## Exercise brief
Check every line of the data below for "agent". Copy each one that has it.

------ Exercise data

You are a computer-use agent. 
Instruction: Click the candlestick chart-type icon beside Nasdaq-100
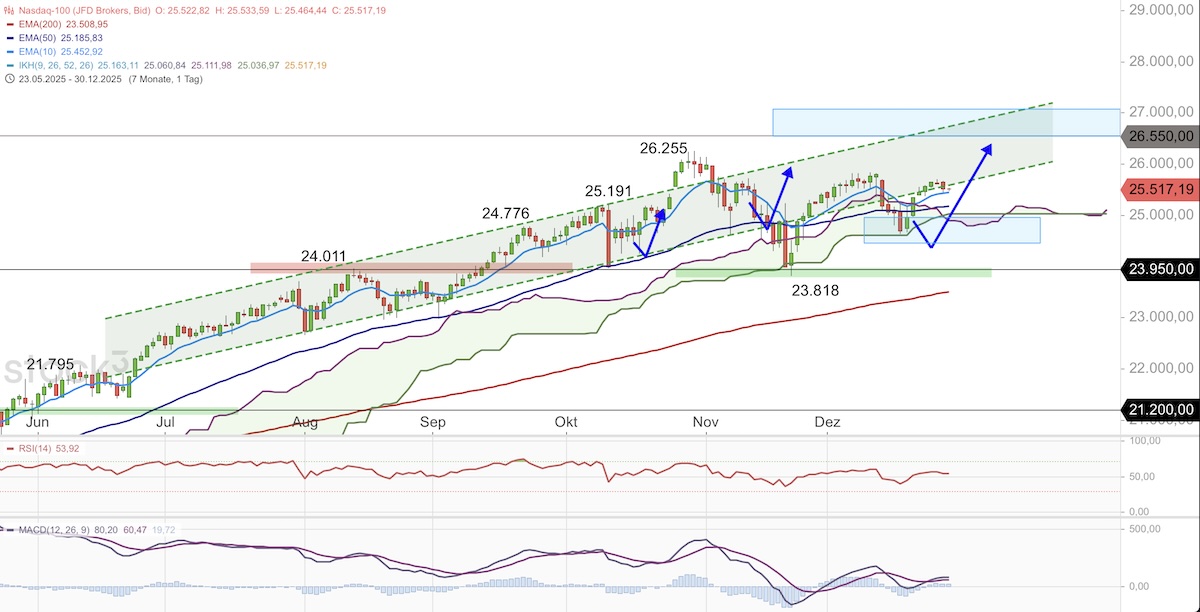(x=9, y=10)
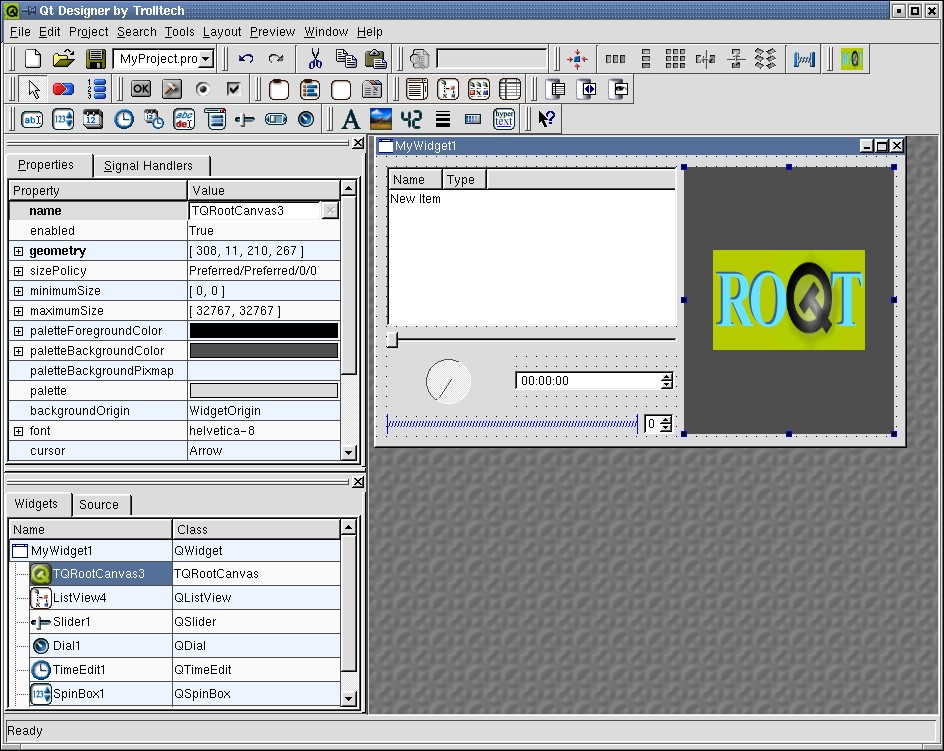Activate the What's This help icon
This screenshot has height=751, width=944.
point(546,120)
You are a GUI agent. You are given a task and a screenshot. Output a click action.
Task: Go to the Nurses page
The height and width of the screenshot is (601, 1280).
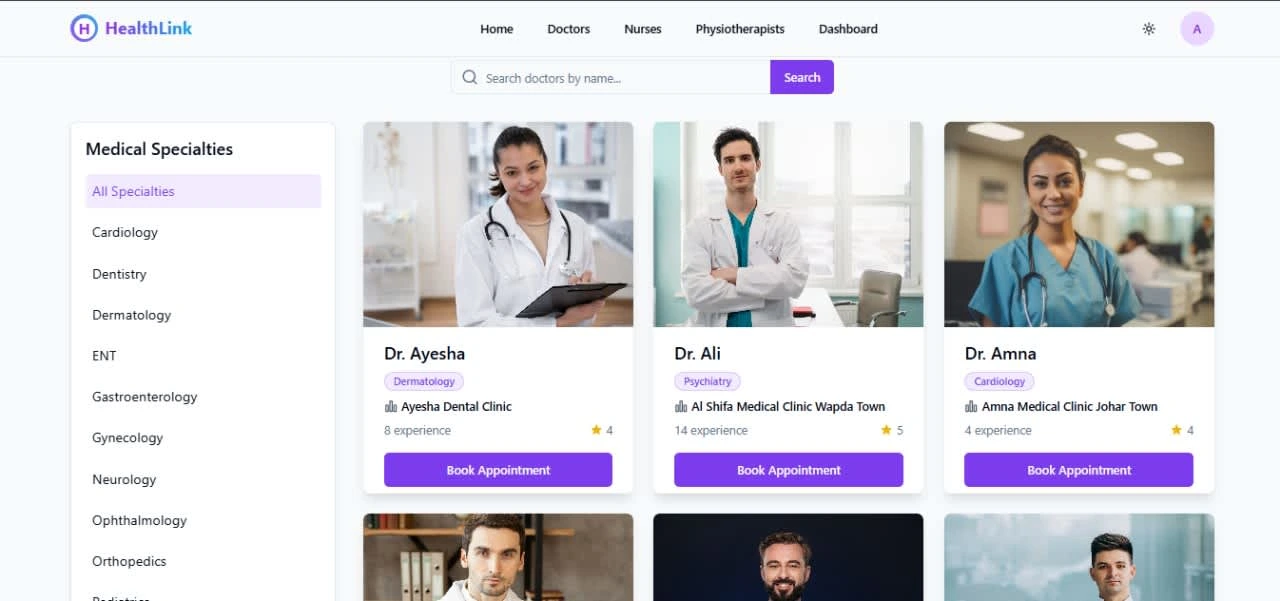pyautogui.click(x=642, y=29)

------------

## Completed task
You are a computer-use agent. 
You are a GUI agent. You are given a task and a screenshot. Output a click action.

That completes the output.